ASSIGNMENT –
Lines containing the word "arrows" are the ones to copy from the records below.

THE INPUT –
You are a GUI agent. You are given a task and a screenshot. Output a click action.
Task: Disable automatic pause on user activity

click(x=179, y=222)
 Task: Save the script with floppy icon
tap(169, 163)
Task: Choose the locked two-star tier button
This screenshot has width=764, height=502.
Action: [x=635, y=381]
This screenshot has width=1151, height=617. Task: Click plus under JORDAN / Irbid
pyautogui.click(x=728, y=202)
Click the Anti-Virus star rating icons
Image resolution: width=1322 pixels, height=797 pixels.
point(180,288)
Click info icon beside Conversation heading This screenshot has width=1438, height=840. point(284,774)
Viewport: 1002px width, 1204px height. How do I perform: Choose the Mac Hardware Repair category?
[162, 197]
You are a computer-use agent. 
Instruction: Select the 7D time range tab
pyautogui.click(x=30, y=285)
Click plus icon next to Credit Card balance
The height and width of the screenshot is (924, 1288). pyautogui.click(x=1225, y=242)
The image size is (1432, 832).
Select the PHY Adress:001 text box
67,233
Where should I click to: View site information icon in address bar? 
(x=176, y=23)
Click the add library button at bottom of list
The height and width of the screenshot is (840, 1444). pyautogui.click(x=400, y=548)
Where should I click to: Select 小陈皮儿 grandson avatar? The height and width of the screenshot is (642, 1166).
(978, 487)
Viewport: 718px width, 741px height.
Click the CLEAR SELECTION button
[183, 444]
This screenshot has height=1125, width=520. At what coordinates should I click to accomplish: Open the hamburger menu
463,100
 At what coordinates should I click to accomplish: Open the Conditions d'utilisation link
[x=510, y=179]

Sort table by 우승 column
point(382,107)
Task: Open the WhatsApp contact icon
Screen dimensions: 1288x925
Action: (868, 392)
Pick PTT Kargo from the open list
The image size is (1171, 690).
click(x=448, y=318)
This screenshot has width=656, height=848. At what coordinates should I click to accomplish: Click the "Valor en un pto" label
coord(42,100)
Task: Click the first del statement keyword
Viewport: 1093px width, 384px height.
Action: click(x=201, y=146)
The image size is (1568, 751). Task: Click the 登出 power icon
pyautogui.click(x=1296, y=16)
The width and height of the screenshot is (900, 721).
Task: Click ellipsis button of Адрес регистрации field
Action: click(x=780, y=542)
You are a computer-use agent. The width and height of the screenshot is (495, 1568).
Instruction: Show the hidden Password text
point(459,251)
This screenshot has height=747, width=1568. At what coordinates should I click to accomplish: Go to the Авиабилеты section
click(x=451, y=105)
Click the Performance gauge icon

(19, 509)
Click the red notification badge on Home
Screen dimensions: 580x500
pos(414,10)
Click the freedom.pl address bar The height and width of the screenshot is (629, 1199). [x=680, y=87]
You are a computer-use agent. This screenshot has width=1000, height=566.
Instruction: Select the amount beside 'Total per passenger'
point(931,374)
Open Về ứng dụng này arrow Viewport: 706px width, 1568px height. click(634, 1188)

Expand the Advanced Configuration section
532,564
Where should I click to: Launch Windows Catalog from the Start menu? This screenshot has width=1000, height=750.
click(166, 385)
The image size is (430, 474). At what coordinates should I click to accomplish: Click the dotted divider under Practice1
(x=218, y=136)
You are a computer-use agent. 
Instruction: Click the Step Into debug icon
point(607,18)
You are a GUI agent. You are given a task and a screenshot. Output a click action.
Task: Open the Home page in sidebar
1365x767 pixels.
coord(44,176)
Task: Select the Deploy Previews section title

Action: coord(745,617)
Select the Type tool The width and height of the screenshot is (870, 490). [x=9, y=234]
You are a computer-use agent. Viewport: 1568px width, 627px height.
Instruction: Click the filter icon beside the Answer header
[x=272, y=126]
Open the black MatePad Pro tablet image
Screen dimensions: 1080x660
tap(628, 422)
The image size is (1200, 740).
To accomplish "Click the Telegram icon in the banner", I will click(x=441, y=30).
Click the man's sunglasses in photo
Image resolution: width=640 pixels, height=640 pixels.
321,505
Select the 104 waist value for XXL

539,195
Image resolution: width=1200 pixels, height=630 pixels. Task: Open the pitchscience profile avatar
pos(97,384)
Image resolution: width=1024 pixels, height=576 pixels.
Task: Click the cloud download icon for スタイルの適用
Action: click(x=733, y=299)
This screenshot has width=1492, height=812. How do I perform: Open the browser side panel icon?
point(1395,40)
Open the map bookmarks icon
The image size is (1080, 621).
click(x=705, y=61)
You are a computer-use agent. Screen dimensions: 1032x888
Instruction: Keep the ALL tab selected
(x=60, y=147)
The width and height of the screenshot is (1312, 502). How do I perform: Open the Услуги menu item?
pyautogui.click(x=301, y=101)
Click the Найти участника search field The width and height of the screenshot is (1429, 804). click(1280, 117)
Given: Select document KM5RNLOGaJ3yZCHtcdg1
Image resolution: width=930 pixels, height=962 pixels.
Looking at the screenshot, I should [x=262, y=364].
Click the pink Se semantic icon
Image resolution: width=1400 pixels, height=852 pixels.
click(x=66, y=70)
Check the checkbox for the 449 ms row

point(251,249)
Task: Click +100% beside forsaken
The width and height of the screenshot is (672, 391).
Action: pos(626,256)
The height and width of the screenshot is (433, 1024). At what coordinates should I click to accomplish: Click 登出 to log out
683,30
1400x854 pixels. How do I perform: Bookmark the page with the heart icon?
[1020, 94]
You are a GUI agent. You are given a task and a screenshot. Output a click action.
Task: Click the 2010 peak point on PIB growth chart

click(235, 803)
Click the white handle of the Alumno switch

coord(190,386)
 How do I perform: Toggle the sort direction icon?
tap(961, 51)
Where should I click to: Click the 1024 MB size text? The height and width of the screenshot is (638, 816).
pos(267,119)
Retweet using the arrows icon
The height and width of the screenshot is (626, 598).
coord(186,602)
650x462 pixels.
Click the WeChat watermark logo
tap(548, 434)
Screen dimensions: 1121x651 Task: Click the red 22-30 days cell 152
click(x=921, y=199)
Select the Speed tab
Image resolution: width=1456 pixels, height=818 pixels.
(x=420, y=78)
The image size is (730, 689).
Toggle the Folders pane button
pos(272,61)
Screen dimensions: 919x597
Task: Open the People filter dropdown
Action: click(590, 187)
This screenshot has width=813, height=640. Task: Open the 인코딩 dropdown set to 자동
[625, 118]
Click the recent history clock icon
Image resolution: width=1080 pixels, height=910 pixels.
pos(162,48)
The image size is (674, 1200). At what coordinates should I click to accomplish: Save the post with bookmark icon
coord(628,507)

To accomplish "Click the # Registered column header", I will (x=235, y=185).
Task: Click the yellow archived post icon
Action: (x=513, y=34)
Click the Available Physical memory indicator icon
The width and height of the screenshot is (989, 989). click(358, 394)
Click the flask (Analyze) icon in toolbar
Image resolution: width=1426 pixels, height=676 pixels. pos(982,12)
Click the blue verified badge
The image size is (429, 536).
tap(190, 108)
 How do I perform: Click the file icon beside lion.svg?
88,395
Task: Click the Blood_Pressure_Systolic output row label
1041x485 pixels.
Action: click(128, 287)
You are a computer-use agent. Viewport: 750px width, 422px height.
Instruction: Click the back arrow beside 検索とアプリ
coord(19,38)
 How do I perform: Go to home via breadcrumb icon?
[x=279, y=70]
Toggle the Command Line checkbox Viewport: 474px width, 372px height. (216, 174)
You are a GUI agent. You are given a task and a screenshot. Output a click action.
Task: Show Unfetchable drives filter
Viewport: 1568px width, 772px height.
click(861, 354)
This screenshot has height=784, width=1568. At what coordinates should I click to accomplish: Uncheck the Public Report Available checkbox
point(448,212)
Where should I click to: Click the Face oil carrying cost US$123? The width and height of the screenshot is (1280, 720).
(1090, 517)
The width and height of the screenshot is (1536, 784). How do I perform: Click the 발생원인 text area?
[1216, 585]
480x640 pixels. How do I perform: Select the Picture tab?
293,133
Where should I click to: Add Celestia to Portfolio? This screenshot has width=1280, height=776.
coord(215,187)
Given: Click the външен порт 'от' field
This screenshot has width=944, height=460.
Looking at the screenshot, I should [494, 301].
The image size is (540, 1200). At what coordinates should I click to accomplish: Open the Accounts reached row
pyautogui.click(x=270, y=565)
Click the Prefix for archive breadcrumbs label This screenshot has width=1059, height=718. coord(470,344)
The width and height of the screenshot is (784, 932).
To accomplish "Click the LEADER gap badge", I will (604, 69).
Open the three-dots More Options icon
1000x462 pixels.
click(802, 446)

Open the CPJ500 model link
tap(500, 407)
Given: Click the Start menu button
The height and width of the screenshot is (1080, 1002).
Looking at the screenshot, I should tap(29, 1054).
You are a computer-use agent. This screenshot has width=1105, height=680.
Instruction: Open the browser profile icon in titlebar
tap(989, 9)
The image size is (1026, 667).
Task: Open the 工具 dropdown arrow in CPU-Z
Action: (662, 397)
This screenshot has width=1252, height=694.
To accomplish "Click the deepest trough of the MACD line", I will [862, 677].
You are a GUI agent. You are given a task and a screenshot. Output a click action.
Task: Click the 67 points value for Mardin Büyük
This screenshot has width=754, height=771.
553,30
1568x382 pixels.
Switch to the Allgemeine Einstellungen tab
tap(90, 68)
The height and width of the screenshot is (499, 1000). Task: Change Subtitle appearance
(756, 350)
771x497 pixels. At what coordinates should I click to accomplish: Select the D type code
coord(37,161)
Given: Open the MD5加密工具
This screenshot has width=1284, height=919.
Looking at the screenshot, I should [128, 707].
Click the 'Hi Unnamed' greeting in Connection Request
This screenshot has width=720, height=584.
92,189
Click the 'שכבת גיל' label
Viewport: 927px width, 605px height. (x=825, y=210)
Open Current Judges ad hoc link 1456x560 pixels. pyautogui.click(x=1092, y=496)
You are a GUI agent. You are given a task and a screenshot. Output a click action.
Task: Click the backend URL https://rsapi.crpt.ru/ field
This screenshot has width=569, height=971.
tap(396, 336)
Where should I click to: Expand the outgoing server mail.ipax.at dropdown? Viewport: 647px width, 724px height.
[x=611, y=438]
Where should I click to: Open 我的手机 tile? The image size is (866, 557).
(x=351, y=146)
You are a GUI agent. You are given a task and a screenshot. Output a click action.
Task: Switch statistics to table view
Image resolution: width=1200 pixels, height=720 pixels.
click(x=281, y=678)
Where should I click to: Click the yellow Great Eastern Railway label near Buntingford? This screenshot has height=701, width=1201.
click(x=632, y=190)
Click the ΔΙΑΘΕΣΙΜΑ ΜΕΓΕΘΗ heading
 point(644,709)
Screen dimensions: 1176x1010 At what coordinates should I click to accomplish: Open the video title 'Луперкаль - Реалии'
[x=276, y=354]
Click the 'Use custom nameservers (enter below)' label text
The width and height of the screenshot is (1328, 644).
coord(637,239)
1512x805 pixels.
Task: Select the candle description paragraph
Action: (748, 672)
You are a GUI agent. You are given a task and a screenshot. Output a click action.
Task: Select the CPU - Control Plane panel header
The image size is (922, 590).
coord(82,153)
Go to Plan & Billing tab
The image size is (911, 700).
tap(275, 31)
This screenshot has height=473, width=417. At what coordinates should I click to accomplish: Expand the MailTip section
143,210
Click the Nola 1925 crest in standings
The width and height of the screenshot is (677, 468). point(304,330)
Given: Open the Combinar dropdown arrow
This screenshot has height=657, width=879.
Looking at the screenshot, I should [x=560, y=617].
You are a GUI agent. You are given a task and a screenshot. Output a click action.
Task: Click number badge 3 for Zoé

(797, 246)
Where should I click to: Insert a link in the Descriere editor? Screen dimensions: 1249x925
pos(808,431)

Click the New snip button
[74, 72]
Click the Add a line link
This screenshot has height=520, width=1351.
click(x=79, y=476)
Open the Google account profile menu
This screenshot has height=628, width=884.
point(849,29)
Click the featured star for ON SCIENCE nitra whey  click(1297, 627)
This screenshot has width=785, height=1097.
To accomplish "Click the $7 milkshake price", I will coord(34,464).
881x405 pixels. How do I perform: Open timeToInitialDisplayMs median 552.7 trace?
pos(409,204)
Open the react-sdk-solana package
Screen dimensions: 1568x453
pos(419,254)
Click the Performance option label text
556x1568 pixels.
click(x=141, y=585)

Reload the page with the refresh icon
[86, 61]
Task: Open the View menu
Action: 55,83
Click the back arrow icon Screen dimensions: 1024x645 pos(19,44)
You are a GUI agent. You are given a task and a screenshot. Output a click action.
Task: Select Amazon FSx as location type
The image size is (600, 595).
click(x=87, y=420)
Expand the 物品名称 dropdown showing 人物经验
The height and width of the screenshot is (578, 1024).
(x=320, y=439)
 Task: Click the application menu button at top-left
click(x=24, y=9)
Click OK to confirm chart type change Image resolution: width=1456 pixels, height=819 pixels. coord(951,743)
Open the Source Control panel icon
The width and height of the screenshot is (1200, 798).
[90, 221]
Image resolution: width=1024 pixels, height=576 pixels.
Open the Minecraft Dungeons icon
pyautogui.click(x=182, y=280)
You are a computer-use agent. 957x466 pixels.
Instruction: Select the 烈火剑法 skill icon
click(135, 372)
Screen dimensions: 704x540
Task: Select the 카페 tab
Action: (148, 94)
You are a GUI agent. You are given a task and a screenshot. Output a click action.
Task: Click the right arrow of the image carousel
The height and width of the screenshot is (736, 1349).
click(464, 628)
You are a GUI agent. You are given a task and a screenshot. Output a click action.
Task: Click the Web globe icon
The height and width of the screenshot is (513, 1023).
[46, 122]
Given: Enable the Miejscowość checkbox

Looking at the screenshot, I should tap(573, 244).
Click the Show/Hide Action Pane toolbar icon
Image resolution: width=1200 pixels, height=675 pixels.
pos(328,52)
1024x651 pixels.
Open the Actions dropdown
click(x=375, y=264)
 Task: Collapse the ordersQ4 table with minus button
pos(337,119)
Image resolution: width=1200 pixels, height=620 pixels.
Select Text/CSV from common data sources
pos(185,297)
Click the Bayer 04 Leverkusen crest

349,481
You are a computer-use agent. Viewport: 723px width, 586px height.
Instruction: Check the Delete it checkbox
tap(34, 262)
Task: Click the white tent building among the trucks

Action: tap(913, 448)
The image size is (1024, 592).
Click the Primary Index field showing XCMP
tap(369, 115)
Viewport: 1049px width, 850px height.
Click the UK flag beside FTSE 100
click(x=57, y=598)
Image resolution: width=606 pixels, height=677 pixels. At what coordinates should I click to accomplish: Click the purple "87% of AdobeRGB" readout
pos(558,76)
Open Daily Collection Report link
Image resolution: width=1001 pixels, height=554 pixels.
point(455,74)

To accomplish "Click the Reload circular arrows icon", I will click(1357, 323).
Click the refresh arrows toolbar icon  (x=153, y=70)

FINISHED EXERCISE –
Retweet using the arrows icon
To accomplish "Click the Reload circular arrows icon", I will click(1357, 323).
Click the refresh arrows toolbar icon  (x=153, y=70)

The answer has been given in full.